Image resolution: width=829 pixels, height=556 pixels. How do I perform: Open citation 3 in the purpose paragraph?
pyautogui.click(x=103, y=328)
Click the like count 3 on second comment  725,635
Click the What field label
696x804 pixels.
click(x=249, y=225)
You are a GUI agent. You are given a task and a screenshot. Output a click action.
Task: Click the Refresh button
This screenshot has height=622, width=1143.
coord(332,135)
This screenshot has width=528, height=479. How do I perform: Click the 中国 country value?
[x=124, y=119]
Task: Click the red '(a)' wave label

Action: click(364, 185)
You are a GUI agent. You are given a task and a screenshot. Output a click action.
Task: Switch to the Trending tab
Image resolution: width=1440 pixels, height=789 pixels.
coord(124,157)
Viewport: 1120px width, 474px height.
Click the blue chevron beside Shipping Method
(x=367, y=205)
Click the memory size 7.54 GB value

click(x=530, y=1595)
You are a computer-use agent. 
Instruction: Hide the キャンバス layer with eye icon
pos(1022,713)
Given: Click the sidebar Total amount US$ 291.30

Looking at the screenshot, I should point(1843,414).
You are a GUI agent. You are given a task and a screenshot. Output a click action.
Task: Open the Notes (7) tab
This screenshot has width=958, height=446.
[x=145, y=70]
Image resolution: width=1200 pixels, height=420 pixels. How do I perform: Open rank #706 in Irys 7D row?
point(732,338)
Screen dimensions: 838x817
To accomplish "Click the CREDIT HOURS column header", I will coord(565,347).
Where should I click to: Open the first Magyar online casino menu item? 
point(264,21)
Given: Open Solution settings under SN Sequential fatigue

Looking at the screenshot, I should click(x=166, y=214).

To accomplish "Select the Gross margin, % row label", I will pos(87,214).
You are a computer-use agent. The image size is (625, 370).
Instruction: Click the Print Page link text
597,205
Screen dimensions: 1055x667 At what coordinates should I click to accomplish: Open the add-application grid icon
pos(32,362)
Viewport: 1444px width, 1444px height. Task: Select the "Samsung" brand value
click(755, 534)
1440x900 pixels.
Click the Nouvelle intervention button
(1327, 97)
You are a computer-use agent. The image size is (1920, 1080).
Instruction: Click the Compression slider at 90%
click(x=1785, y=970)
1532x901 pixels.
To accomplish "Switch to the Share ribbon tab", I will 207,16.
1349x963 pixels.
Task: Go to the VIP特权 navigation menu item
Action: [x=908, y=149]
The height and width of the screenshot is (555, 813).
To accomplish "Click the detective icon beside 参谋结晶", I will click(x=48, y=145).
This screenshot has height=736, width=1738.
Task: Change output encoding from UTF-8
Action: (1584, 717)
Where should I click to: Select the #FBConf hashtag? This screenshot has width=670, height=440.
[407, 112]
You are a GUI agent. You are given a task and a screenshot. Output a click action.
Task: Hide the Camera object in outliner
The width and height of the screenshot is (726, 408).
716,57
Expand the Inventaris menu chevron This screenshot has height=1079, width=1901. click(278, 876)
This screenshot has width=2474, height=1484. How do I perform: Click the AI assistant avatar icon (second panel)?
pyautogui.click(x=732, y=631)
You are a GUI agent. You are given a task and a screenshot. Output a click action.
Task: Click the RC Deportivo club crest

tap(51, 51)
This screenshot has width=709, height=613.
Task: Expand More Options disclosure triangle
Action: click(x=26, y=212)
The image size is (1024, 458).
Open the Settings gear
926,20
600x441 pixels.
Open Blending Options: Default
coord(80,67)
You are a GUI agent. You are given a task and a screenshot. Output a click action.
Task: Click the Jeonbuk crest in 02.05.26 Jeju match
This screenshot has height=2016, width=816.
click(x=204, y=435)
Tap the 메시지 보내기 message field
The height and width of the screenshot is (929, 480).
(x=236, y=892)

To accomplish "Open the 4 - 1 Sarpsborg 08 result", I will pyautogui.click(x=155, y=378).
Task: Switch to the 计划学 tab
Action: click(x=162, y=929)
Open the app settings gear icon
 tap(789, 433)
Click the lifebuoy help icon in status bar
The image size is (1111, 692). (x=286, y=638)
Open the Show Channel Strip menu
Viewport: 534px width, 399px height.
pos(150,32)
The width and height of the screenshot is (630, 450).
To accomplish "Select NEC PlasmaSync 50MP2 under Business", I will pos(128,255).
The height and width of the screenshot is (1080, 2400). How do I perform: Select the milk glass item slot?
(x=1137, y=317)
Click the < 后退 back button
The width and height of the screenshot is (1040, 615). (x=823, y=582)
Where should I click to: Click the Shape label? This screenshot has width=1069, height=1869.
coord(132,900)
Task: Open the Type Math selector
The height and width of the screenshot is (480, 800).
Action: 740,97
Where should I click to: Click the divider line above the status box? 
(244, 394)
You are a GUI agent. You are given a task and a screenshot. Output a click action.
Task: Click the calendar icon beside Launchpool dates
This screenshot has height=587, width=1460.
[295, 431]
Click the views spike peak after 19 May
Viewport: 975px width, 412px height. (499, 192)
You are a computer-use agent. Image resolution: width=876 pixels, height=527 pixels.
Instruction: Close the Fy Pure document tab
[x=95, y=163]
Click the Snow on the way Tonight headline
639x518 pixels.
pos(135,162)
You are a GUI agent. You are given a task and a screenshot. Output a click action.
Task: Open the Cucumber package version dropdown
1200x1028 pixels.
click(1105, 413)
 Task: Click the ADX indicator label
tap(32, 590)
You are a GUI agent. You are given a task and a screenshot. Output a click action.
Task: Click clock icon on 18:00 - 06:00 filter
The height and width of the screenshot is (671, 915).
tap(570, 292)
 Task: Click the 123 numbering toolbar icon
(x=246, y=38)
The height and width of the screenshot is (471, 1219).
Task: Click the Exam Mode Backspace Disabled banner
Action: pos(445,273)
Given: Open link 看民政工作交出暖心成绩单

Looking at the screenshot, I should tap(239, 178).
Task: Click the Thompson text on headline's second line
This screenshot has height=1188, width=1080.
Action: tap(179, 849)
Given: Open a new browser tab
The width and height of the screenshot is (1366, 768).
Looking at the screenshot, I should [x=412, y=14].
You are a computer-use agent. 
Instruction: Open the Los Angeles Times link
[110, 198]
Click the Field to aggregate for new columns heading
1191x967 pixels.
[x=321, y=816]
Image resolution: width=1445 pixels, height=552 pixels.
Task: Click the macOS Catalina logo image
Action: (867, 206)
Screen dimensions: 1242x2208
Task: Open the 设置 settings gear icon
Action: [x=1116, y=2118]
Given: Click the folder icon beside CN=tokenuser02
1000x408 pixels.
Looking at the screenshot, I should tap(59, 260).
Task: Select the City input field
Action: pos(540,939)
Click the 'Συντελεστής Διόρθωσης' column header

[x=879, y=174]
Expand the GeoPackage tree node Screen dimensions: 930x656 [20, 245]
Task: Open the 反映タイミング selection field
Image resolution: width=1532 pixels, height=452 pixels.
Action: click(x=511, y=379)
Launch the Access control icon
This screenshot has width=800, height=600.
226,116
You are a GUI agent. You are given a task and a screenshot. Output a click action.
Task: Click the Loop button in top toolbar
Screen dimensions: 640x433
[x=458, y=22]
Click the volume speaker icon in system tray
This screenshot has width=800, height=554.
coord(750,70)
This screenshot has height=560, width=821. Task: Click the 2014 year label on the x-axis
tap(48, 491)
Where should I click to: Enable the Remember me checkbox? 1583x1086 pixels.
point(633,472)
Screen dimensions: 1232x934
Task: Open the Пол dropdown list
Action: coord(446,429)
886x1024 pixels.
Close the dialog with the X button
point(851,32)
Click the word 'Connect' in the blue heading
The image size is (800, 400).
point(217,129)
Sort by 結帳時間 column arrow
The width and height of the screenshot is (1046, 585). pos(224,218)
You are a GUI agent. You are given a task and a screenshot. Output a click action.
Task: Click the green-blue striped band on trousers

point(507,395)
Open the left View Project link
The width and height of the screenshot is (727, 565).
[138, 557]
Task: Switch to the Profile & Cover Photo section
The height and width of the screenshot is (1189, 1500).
* * *
**What you will do:** Among the entries above, count every line containing the string "computer". Your reply must be that number alone.

**Task solution:** 5